REQUIREMENT: From the data below, give the number of lines holding the word "right", with nothing else added.

Stored dataset items:
########################################

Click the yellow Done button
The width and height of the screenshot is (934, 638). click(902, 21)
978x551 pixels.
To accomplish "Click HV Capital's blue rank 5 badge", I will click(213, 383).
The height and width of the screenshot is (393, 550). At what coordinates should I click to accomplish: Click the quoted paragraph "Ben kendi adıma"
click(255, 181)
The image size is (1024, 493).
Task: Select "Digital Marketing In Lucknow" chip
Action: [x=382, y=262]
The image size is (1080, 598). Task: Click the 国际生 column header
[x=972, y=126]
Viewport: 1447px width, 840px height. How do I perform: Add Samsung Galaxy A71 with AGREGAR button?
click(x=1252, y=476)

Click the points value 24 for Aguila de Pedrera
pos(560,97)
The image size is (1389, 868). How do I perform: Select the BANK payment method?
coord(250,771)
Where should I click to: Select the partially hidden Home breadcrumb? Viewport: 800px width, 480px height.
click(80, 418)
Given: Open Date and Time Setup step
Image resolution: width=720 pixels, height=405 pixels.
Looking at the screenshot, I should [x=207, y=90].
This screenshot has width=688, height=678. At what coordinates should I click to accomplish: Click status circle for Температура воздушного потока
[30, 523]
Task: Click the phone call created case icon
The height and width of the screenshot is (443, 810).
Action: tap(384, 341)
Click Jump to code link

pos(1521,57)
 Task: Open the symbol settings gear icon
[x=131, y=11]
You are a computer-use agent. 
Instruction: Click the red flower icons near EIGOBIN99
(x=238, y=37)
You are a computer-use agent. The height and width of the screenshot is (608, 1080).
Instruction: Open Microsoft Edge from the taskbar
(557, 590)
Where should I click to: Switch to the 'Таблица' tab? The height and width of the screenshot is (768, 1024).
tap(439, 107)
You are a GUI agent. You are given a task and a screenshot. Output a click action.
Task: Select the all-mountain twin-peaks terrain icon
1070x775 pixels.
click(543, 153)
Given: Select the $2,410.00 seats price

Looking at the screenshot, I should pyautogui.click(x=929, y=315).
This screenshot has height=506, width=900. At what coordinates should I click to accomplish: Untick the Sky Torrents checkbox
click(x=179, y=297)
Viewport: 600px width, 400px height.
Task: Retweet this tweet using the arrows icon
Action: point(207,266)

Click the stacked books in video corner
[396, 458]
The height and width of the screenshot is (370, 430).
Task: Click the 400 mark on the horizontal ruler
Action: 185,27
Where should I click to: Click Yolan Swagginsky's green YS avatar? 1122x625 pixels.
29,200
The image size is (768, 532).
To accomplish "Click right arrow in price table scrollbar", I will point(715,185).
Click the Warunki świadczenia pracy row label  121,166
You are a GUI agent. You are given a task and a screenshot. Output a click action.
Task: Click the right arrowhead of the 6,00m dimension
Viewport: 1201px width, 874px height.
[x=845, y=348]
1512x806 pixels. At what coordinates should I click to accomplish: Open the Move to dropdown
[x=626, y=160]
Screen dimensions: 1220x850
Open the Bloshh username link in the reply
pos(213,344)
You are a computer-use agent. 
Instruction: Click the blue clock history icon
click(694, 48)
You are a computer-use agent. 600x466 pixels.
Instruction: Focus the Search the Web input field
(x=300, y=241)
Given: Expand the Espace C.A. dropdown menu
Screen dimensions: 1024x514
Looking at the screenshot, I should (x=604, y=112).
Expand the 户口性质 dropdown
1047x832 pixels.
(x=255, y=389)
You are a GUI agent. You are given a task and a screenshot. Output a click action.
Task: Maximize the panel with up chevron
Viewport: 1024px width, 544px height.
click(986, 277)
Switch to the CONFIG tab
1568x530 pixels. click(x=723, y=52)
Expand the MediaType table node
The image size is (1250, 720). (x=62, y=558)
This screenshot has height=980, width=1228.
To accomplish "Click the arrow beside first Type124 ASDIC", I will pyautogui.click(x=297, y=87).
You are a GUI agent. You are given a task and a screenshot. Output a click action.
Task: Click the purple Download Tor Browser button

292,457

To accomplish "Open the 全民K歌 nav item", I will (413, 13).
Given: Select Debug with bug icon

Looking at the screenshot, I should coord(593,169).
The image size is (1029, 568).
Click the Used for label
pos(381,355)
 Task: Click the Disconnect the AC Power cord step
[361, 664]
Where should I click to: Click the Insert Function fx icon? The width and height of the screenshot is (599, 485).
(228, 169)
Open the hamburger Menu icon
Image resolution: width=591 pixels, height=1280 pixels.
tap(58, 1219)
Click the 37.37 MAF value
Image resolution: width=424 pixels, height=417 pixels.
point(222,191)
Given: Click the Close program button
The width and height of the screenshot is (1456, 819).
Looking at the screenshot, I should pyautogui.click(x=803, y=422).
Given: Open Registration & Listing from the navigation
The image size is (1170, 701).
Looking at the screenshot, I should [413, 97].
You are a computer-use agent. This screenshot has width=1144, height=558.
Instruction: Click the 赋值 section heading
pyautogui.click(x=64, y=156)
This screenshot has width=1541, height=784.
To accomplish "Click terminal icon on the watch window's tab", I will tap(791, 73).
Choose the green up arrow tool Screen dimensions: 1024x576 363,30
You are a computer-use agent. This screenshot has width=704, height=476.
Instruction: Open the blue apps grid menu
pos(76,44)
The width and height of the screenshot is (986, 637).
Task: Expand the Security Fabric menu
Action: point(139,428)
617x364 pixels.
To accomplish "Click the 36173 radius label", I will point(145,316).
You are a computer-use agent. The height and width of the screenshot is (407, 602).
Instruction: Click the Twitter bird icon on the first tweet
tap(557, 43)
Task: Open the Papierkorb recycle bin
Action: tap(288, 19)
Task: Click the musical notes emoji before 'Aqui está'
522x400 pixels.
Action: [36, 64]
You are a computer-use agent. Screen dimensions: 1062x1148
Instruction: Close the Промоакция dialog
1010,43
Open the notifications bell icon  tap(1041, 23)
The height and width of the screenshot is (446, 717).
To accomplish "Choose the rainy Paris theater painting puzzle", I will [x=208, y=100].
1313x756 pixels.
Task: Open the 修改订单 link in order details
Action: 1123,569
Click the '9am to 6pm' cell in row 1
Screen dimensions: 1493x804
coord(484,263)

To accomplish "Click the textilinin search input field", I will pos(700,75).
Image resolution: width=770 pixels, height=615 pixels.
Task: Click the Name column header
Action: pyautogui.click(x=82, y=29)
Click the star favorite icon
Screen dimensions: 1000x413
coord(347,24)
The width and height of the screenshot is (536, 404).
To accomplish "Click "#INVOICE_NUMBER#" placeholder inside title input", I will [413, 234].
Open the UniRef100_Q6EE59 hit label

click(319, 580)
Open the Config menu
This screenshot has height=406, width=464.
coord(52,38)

########################################

ANSWER SECTION: 2